When working with batteries and their electrolyte, be sure to put on goggles and chemical-rated gloves, but first remove all jewelry and/or watches, which could accidentally come into contact with battery terminals and cause arcing. A good flashlight is usually needed to see the level of the electrolyte inside of the battery—but be sure its housing is not metal, either.
The electrolyte on a properly filled battery should be approximately 1/4 inch below the fill tube. If the battery is overfilled, the electrolyte can flow out of the vent caps when the battery is charged, as bubbles of hydrogen and oxygen that are produced cause the electrolyte’s level to increase.
Sometimes, battery cables or other obstructions can make maintenance of one particular cell, battery, or even an entire battery string, difficult. Pay attention to these types of problems and correct them, as seemingly small improvements can have a dramatic effect on the frequency of future maintenance and battery longevity.

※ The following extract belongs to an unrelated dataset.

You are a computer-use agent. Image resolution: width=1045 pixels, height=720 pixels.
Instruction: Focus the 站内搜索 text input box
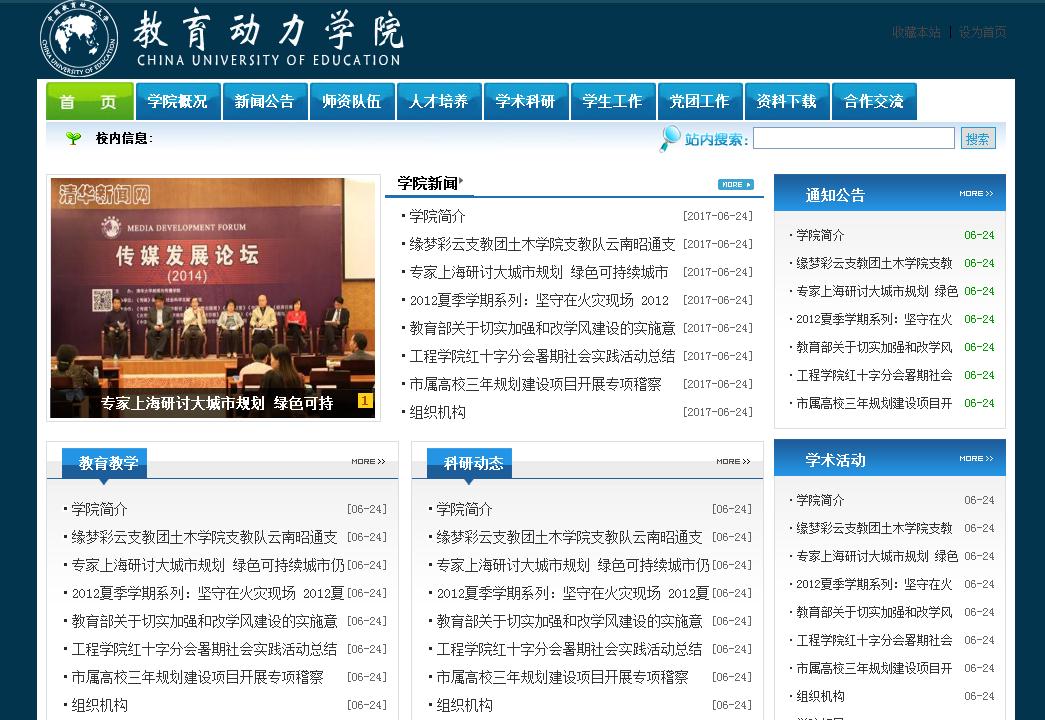853,138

While a voltage measurement provides a quick side-by-side comparison (identifying potentially weak batteries or cells), the overall battery voltage fluctuates significantly depending on if the battery is being charged, discharged, or if it has been at rest. For flooded batteries, specific gravity (SG) readings show the actual concentration of sulfuric acid in the electrolyte and thus are a much better indicator of the battery’s state of charge (SOC) for each cell and the entire battery. SG can only be measured on nonsealed, flooded-type batteries.
Measure and record each cell’s SG with a hydrometer or refractometer, using all the same protective equipment as you’ve used for checking the electrolyte levels (see “Methods” in this issue). To correlate an SG value to the SOC level, check the SG graph or table from the battery manufacturer’s specifications. For example, a typical SG reading for a battery at 100% SOC is 1.265. If the difference in SG between any two cells is greater than 0.025, the battery bank needs to be equalized to ensure that all cells receive a full charge.
Battery capacity and cycle life are typically provided for a battery at a temperature of 77°F (25°C). If the battery is colder or warmer, the specification and performance will vary. At lower temperatures, the battery’s available capacity (measured in amp-hours) will be decreased. At higher temperatures, the battery’s life (number of cycles) will be diminished.
The “Typical Life Cycles vs. Average Depth of Discharge” graph shows the number of charge/discharge cycles versus the depth of discharge (DOD) for a typical flooded lead-acid (FLA) battery at 77°F and 95°F. Most FLA batteries will be able to supply only half as many cycles when the battery temperature is increased by 10°C (18°F). For example, at 25°C (77°F), a battery may be rated at 2,000 cycles at a 20% DOD. But when operated at the higher temperature of 35°C (95°F), it will only provide 1,000 cycles under the same cycling conditions.
Factors like lack of ventilation, heat or sunlight exposure, and high charging voltages and currents can also increase a battery’s internal temperature. Operation at consistently high internal temperatures can significantly reduce a battery’s life.